Nice calls, yes I'm holding my pot short 137 for 120, check it out double gap up blowoff gimme a break....my best trades were 12 pts aapl, 20 pts fslr on tues, 20 pts fslr on wed after a 36 pt drop. also intc (horrible trading stock) 18.44 to 21.30 yue to fri premkt, incredible week, tue was the eaiest call of a lifetime!

flyingwabbit said...

Razor:
Wow! Talk about razor sharp trading! Got a blog somewhere? If not, please try to post your trades here as close to the real-term as possible.

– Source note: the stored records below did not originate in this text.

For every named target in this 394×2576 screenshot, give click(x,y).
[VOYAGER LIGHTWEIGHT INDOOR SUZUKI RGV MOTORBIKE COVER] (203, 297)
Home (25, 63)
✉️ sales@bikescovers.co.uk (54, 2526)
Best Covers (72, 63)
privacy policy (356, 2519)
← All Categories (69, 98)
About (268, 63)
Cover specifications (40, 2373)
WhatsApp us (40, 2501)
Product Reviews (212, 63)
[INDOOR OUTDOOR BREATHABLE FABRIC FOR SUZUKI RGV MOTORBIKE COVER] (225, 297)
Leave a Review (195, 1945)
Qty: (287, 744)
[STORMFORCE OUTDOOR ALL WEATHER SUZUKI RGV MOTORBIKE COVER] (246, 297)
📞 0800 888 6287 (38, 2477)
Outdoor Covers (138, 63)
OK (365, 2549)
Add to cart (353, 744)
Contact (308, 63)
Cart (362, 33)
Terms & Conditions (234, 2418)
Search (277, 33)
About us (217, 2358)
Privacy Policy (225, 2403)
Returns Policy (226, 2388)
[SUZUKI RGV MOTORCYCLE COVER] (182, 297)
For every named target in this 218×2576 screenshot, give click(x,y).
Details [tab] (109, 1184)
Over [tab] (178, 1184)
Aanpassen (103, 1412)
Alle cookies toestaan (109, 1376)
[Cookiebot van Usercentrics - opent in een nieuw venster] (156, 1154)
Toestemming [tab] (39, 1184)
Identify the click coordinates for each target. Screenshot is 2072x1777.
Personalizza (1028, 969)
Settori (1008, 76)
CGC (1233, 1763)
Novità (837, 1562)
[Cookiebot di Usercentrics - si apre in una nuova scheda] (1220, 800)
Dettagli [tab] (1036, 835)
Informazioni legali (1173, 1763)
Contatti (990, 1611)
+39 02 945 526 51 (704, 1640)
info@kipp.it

Thanks and have a good weekend!

Anonymous said...

will do wabbit, boy did I get drunk last night, stressful week...actually my best call was being out of the market at year end when I saw the 200 cross the 50(http://stockcharts.com/charts/gallery.html?$INDU) I knew we were going down, I even parked my entire 401k into money market neutral saving me thousands and keeping my powder dry...next week should be wild with all the data...I will make one call right now...I'm looking to capture aapl around 110 for a st long.

flyingwabbit said...

Razor:
Now that is what I call a well-justified binge drinking :) I like your textbook call on the market turning point. I actually also moved all my retirement account into money market funds in Oct'07 before the topping was firmly confirmed, technically not a very sound call, but the results were good, oh, well. As for AAPL, if it breaches this week's low, a test of 100/110 will be in the card, and I agree on your long call in that range.
Oh, still feeling hangover? Take one-shot of a fine single malt Scotch, nothing more and nothing less, and you will be good to go :)

Anonymous said...

Excellent move wabbit, I can't convince people at work to flip their funds, they just lost 90% of last years gains...just like nobody listened when i was at morgan stanley and told everyone to dump amgn at 82...I just knew aapl would miss guidance but didn't have the balls to short it lol..anyway i think i'm going to open some small kicker bets in my equity funds and wait a little longer for emerging markets.

flyingwabbit said...

Razor:

You worked at MS? as a trader? investment banker? I always wanted to meet someone who worked in the wall street as a market marker or the like, I guess I just want to know what killed me many times over when I just started :) Emerging markets? Not so sure at this stage though.